Opinion
280 A.D. 273 113 N.Y.S.2d 616 HARRIS J. GRISTON, Respondent, v. EDWARD M. ROSENFIELD, Appellant. Supreme Court of New York, First Department. June 18, 1952
APPEAL from an order of the Supreme Court at Special Term (STEUER, J.), entered January 25, 1952, in New York County, which denied a motion by defendant for summary judgment dismissing the complaint under rule 113 of the Rules of Civil Practice.
COUNSEL
Mitchell Salem Fisher of counsel (Mendel Zucker and Sol Deutsch with him on the brief; Deutschs&sZucker, attorneys), for appellant.
Harris Jay Griston of counsel (David Gerhardt, attorney), for respondent.
Per Curiam.
This is an action by an attorney against a husband for the value of legal services rendered to a wife in a proceeding to obtain custody of a child. The complaint alleges that the defendant caused the wife to leave their home and detained the child, requiring the wife to institute a habeas corpus proceeding, in which plaintiff represented the wife. The theory of the present action is that the services to the wife in the habeas corpus proceeding were a necessary for which defendant is obligated to pay.
The wife instituted a separation action against the husband shortly after the institution of the custody proceeding and in the final determination of that action it was held that the wife was not justified in leaving the marital home. It follows that the habeas corpus proceeding was not justified and that the rendition of legal services to the wife in that proceeding was not a necessary for which defendant may be held responsible (Weidlich v.
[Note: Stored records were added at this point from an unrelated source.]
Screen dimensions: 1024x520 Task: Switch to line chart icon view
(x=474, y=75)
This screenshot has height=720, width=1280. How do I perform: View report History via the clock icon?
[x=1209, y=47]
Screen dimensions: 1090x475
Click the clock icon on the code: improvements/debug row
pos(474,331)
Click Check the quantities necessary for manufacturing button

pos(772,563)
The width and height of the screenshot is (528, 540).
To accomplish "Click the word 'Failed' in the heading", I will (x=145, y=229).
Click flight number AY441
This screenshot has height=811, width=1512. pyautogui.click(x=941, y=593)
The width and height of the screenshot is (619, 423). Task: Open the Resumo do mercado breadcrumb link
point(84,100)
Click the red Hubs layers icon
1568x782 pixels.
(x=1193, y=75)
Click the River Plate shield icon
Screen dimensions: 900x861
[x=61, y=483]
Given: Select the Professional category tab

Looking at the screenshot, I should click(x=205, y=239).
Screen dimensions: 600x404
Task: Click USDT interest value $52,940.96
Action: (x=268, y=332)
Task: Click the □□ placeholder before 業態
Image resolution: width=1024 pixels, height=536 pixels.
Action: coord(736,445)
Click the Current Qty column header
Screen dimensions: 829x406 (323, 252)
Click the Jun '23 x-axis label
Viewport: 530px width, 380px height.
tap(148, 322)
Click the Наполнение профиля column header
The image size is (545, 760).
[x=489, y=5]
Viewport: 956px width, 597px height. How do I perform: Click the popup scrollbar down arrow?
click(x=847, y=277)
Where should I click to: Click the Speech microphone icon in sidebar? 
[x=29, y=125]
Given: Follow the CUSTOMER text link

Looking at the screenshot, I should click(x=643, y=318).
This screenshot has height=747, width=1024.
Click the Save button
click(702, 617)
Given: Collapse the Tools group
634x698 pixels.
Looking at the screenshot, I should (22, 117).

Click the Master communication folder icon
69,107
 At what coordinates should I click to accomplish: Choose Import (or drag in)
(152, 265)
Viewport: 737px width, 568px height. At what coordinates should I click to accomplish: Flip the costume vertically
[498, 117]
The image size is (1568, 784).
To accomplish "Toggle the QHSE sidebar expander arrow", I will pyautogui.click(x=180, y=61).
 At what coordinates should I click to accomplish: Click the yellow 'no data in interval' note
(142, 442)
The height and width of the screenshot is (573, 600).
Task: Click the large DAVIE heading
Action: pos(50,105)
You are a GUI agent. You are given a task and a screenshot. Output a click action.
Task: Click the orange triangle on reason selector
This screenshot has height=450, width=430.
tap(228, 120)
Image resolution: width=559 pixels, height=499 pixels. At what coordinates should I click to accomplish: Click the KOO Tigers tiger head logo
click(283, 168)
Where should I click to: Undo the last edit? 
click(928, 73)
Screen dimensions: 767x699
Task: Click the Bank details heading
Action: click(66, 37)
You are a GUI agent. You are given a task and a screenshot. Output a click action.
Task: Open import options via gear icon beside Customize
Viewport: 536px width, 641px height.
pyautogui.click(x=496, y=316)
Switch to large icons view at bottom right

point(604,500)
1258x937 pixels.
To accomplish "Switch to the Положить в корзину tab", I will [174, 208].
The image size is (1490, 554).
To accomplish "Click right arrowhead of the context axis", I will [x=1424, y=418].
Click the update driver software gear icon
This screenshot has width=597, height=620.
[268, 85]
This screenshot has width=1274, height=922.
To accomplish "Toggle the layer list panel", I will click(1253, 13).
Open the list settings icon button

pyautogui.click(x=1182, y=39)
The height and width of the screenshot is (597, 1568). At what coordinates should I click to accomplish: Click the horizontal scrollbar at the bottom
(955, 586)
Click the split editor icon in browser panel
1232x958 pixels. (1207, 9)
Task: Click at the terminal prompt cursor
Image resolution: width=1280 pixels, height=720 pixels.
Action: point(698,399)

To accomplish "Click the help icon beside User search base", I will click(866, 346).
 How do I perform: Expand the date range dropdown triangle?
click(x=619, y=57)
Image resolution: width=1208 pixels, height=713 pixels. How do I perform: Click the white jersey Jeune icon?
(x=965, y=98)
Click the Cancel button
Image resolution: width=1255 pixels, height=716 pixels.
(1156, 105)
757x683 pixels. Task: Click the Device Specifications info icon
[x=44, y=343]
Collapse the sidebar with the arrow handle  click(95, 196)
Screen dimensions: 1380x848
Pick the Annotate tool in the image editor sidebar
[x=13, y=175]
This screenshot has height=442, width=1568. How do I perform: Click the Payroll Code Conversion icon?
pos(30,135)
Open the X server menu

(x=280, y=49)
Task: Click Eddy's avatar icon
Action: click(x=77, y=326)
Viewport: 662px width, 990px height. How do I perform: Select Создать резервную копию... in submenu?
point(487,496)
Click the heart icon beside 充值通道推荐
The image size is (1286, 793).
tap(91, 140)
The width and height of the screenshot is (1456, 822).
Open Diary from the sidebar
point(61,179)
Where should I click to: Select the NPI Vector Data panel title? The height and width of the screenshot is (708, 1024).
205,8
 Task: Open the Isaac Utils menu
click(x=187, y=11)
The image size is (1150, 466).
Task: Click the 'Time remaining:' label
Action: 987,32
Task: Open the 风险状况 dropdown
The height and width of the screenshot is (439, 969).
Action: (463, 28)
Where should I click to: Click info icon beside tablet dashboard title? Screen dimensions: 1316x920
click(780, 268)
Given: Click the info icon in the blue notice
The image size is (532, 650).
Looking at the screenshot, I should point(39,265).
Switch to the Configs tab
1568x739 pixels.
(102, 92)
Richards, 276 A.D. 383).
The order appealed from should be reversed, with $20 costs and disbursements to appellant, and defendant's motion for summary judgment granted.
PECK, P. J., COHN, VAN VOORHIS and BERGAN, JJ., concur.
Order unanimously reversed, with $20 costs and disbursements to appellant, and the motion for summary judgment dismissing the complaint granted, and judgment is directed to be entered dismissing the complaint herein, with costs to defendant.